§ Activity:
Report each line of the listing that carries the word "button".

┏━━

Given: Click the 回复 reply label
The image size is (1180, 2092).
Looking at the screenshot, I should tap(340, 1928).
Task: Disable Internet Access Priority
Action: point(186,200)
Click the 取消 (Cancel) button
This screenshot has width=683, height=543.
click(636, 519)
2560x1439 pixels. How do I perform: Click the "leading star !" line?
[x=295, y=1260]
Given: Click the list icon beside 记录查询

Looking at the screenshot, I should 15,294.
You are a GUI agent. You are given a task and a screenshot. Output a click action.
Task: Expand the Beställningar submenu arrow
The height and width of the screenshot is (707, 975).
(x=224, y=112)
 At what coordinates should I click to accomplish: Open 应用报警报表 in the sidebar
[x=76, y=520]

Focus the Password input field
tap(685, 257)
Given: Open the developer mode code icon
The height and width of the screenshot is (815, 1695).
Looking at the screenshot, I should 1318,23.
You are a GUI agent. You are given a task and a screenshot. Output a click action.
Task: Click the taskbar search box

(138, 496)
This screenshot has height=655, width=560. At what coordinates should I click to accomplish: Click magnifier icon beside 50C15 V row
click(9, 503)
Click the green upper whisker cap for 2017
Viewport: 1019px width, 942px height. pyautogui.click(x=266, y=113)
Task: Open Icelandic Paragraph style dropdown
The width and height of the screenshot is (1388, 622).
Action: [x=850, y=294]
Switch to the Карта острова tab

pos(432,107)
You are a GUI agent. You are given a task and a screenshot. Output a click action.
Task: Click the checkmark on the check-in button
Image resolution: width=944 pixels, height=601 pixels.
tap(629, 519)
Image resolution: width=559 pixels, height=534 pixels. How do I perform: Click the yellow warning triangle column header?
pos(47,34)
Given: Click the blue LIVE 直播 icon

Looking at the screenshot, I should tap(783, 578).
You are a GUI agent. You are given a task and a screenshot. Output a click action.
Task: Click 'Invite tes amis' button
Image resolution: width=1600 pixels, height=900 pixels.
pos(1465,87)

┗━━

§ Response area:
Click the 取消 (Cancel) button
Task: Click the checkmark on the check-in button
Task: Click 'Invite tes amis' button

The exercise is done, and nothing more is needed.